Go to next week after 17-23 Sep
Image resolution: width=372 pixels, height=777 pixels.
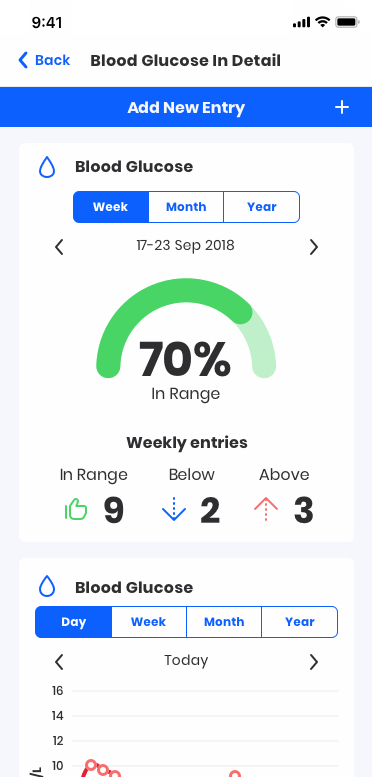pos(313,247)
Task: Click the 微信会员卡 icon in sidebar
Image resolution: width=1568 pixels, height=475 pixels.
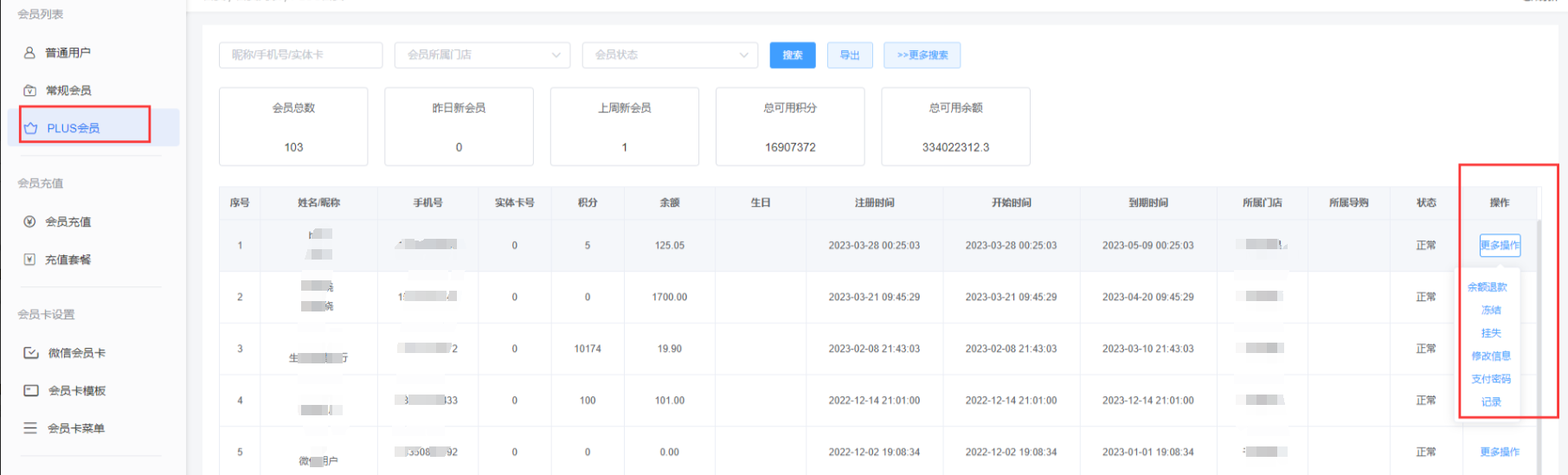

What to work on: Leaving out the pictures, transcribe the material above exactly.

Answer section:
Go to next week after 17-23 Sep
Image resolution: width=372 pixels, height=777 pixels.
pos(313,247)
Task: Click the 微信会员卡 icon in sidebar
Image resolution: width=1568 pixels, height=475 pixels.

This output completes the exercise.